03 The Common
What is a common?
A common is a piece of open land. It is used in common by the people of a town or village for grazing cattle, growing crops, collecting fuel, etc. Sometimes the land was owned by the people. In other areas the common was owned by a neighbouring landowner but the people had the use of it.
What is the Common-Riding?
This is the ancient custom of riding round the boundaries (or marches) of the common land. This was to make sure no one had encroached on it and also that the people did not forget where these boundaries were. In England this custom is known as "beating the bounds".
What are the origins of Hawick's common?
Very little is known of the ancient people who lived in Teviotdale. They lived by hunting or herding and dressed in skins. They stayed in small settlements protected by a ditch or mound. These people were no match for the Angles when they invaded this country in the fourth century. The Angles founded the kingdom of Bernicia. The original tribes were driven out.
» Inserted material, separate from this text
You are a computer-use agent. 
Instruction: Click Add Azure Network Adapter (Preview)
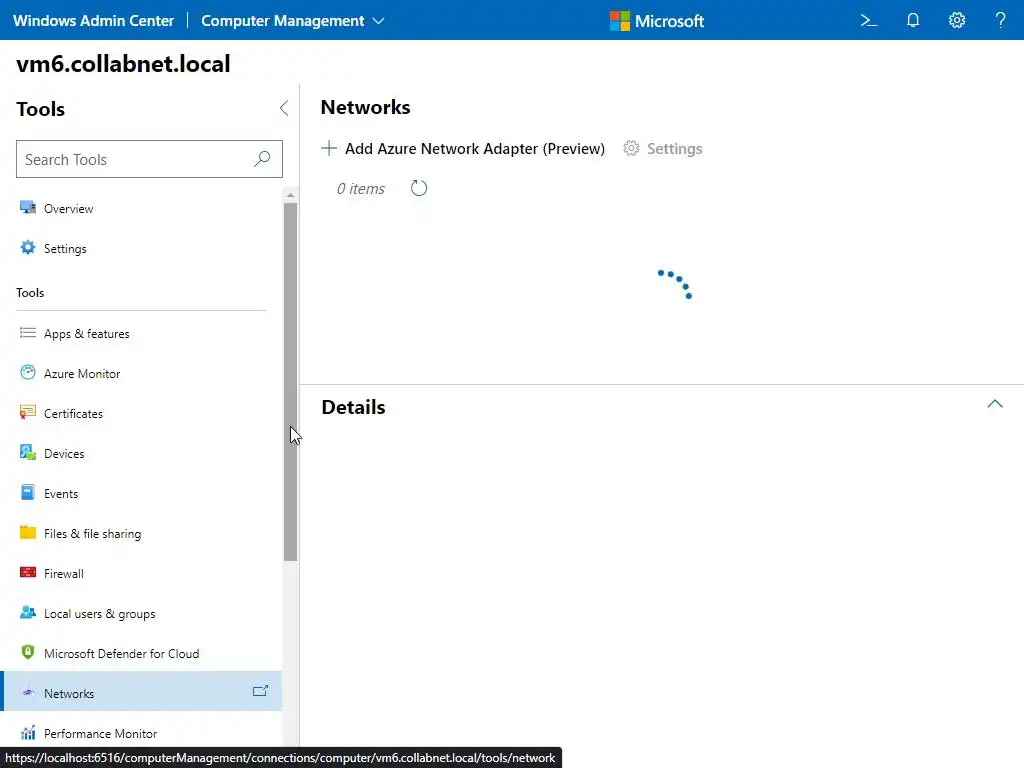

The Angles formed a settlement where the Slitrig and Teviot rivers meet. This was probably because it was an easily defended site. The rivers on two sides and a hillock (or knowe) on the third formed a natural enclosure. Indeed one theory as to the origin of the name "Hawick" is that it comes from the Old English words "haga" which means a place of safety or enclosure and "wic" a dwelling. Over the years Haga-wic became Hawick.
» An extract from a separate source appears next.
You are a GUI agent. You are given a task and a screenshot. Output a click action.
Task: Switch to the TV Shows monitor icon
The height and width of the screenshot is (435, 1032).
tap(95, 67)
In those days the idea that people should own their own land didn't exist. Instead a group of families would settle on an unoccupied piece of land. Each family was given a plot for a home. All the rest was used in common and consisted usually of a fertile meadow. The woods or waste land around the meadow was also held in common. Those were called the "marks" or boundaries It is from this word that the word "marches" is derived.
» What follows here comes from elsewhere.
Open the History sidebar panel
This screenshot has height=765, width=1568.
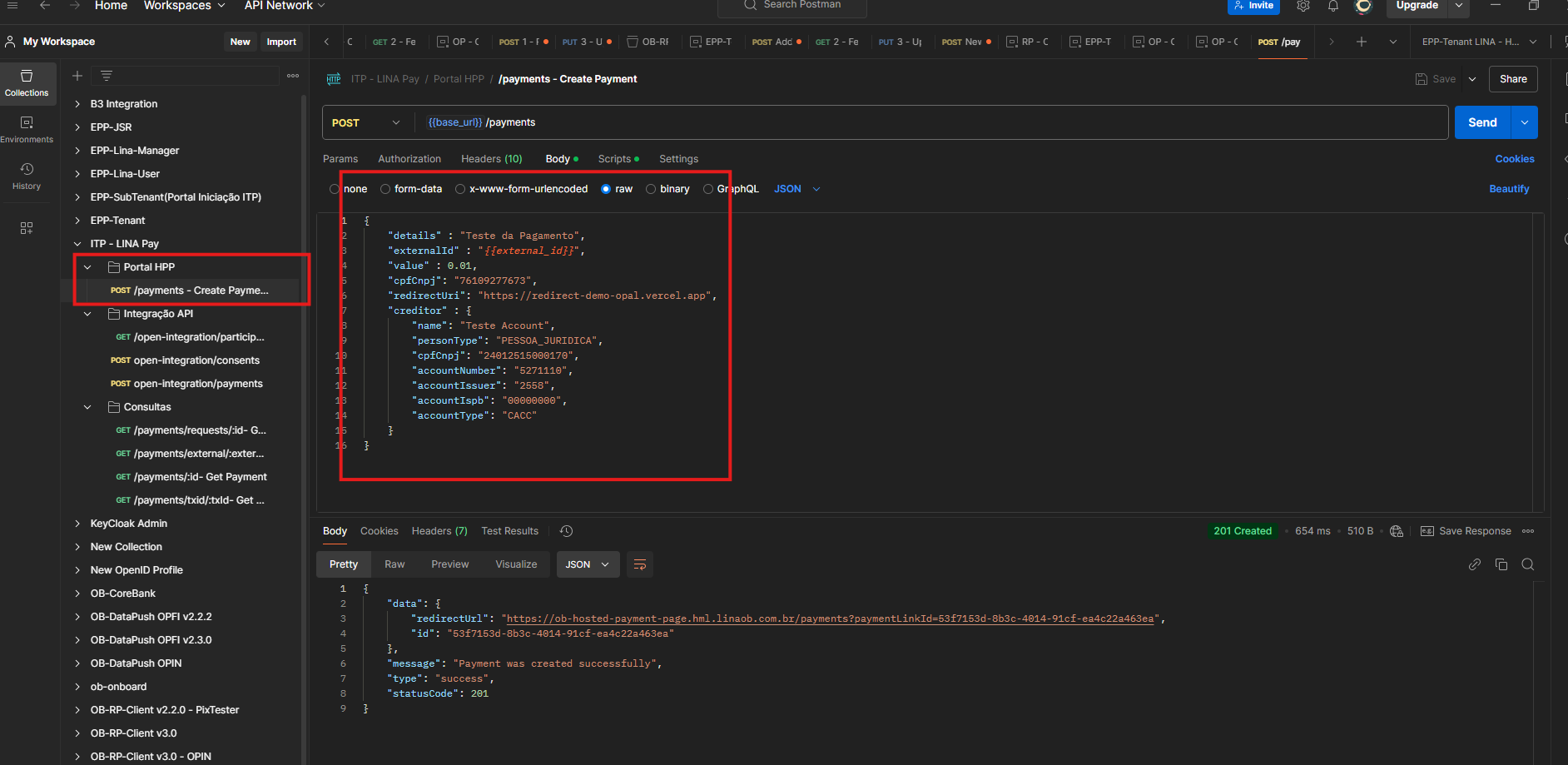[x=27, y=176]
Hawick's common is therefore an inheritance from the Angles. Another gift from those far off times is thought to be a war cry. After the Angles had driven out the native tribes they were often at war with the Scots to the west. In AD603 for instance Aidan, the Scots king, with a great army marched against Angles. Approaching by Liddesdale they moved into Teviotdale. The king of the Angles, Aethelfrith, had been warned. He collected a large army on the western border of his kingdom. He marched into Liddesdale and a fierce and bloody battle took place, about eleven miles from Hawick. It resulted in a victory for the Angles. It is possible that the circle of stones on the Nine-Stane Rig was built by the Angles to commemorate their victory. Access to the stone circle is by a path east of the B6399 road about 2km north of Hermitage.
It is believed that the war-cry these warriors used as they rushed into battle was a cry to two of the gods they believed in, Thor and Odin: "Tyr haebbe us, Ye Tyr ye Odin" which meant may Tyr help us, both Tyr and Odin. Today's town slogan—Tyr-ibus ye Tyr ye Odin—is thought by some people to have come from the Anglo-Saxon war cry.
As time passed there were many changes which affected the common lands. The king became the owner of all the land in the kingdom. Large pieces were given to loyal friends or distinguished warriors without bothering with the wishes of the people who lived there. Many villages and towns became subject to powerful lords and many of the "commons" in the country disappeared.
The Scottish rolls of 1347 record Hawick as a settlement owned by the descendants of Richard Lovel (died 1253) of Castlecary and Hawick. it was a burgh of regality by 1357.
Later, because the Lovels were closely linked with the King of England, the lands were given instead to the Douglas family. King James I confirmed this in a charter in 1412. This charter was renewed in 1511 making Hawick a burgh of barony. It granted the lands and Barony of Hawick to Sir William Douglas of Drumlanrig for gallant services against the English. The lands included a large part of the Sheriffdom of Roxburgh. This charter contained sections that gave Douglas the right to give parts of the land away if he wished However, only two years later at the Battle of Flodden on 9th September, Douglas, along with many of Hawick's men, was killed.